I was so impressed with myself that when a friend of a friend approached me, I spent the afternoon more or less talking about myself (not always overtly, but there are many indirect ways to insure a conversation revolves around oneself).
My romantic involvement with one of the women from this circle of friends had just ended when one of the women at the periphery of my circle approached me (I still feel some obligation for vagueness here as the woman who approached me was at the time also a good sized fish in a different pond, and for all I know she still is as I don't keep up with the goings-on in that pond).

If it were possible to break up more often than one actually had romantic involvements, that would have been me at the time. I didn't like rejection, but it wasn't a new thing for me. Still, it seemed, in my twisted take on things, that "wise" people were "humble" people, and "humble" people had to put up a big show around their failings, just so everyone knew they were "humble". And so I did. I talked about the breakup at every opportunity, so that the world might know how very "wise" I was. When this woman approached me, I just kept on rolling with my Proof of Wisdom train wrec Show.
Finally, when the individual had to leave, they mentioned that they were in the midst of a serious crisis, and I realized that that had been the reason this person had approached me.
 She was depressed. She was talking about self destructive acts. And I, with my Proof Of Wisdom Show, was an ass.

I certainly could have excused my behavior with “the person should have spoken up sooner”. A few years before, probably I would have. But over time, what would once have been tolerable ceases to be tolerable, if one takes spirituality seriously.

What i had done was so obviously awful in fact I couldn't make up excuses for it. I couldn't even wrap my mind around it at first. I was stunned.

A few hours later, though, the shock wore off, and I could see what now lie exposed, like gangrene uncovered when a bandage had been removed.

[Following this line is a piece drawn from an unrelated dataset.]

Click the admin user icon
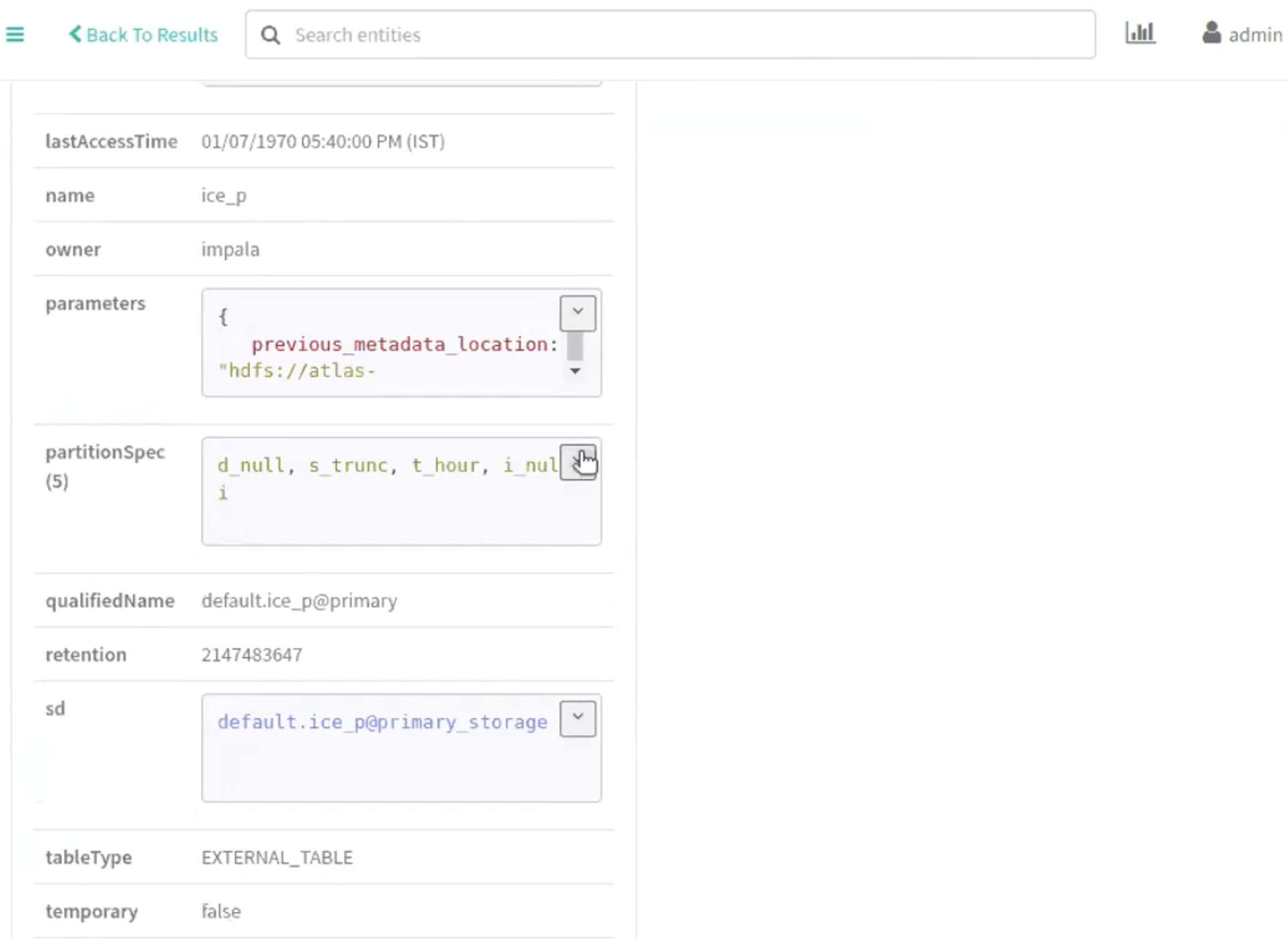Screen dimensions: 1288x939 pyautogui.click(x=1211, y=33)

And later that day, as I was brushing my teeth, I got a look at myself in the mirror. I saw the puffed up ego, full of pride, that had just made itself useless to a suffering human being that had been looking for a little hope. If I had had the capacity to listen, the individual would have been able to speak, but my head was so full of praise for myself I was incapable of listening. I was an asshole....
Had it been possible for me to instantly plummet to the building’s basement and bury myself there, face down in the dirt below the foundation, I would still not have been as low as I felt in that moment. As it was I knelt down on the spot, in an almost equally appropriate position, next to the toilet (I generally do not kneel, but sit at a desk, when I do spiritual things, but given that I felt like a sinner, I think my Catholic education kicked in).
That, and "prostrating myself in front of a toilet" was much more expressive of how I felt at that moment than was standing upright.
I prayed to the Ultimate to do whatever it took, that I wanted to be free of the horrible person in the mirror, and I prayed as hard as I ever had. I meant every word of it. I wanted to change, and I wanted whatever it took to do it.
Prayer was always awkward for me, as I didn't (and still don't) believe in a being with individuality that, though omniscient, needed to be told what to do. In that moment, though, it just didn't matter. I had seen a monster in the mirror, and I cried out.